An assessment of solute kinetics and the application of mathematical modelling in the haemodialysis process

• Main Author: Spalding, Elaine MacGregor
• Published: University of Edinburgh 2008
• Subjects: 616.6
• Online Access: http://ethos.bl.uk/OrderDetails.do?uin=uk.bl.ethos.662300

Mathematical modelling is utilised to provide potential explanations for the clearance characteristics of phosphate and beta2-microglobulin during chronic dialysis. The phosphate model is explored further with studies in acute renal failure and the effect of dialysis on intra-erythrocytic phosphate concentrations is assessed. Diurnal variation in phosphate concentration is explored. High haematocrit is not found to have a significant effect on the clearance of solutes across a wide range of molecule size. A four-pool model that can be applied in both acute and chronic renal failure is proposed to explain the observed kinetic behaviour of phosphate.
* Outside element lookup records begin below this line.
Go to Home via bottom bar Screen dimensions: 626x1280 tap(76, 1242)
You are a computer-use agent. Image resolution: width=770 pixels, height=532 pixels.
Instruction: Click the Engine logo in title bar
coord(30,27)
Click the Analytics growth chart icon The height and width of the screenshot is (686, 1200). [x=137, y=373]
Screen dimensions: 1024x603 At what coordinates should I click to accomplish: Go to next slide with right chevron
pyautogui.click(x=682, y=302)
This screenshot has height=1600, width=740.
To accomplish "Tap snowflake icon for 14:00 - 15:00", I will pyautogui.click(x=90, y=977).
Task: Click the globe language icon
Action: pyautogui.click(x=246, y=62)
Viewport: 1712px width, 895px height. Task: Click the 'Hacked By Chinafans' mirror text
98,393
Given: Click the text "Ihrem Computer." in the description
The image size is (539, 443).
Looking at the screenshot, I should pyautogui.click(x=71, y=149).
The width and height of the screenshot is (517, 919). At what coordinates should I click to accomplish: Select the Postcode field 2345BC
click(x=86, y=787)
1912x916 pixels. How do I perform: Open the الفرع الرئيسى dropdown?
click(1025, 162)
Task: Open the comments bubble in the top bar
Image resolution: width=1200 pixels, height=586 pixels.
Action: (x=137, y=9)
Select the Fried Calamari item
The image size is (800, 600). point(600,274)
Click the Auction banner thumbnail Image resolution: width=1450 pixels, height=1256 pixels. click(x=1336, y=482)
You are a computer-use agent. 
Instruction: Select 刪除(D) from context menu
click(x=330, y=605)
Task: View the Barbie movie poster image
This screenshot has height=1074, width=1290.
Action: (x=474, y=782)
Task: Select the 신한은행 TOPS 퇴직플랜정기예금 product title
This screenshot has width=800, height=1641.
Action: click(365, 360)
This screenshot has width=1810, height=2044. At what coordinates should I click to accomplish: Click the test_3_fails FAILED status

Studies of intracellular phosphate concentrations fail to demonstrate release of phosphate from erythrocytic stores during dialysis. Diurnal variation in phosphate concentration is demonstrated in subjects with normal renal function and also in advanced chronic kidney disease. A multi-pool model explains the kinetic behaviour of beta2-microglobulin during dialysis. Beta-2-microglobulin deposition is assumed to be a staged process with some deposits easily accessible during dialysis and some more resistant to depuration. Patients receiving high-flux dialysis or haemodiafiltration are shown to have lower circulating beta2-microglobulin levels and less symptomatic dialysis related amyloid, but evidence of amyloid deposition is still found when assessed by a scintigraphic imaging technique. Age and duration of dialysis are shown to be the best predictors of symptomatic amyloid deposition. The results of the studies in this thesis indicate that, for solutes such as phosphate and beta2-microglobulin which have complex intra-dialytic kinetics, current dialysis techniques are insufficient to achieve adequate solute removal. It will be necessary to deliver longer or perhaps more frequent dialysis therapy in order to achieve this goal. Mathematical modelling facilitates understanding of the pathophysiology of the dialysis process and provides a platform for the development and monitoring of improved dialysis strategies.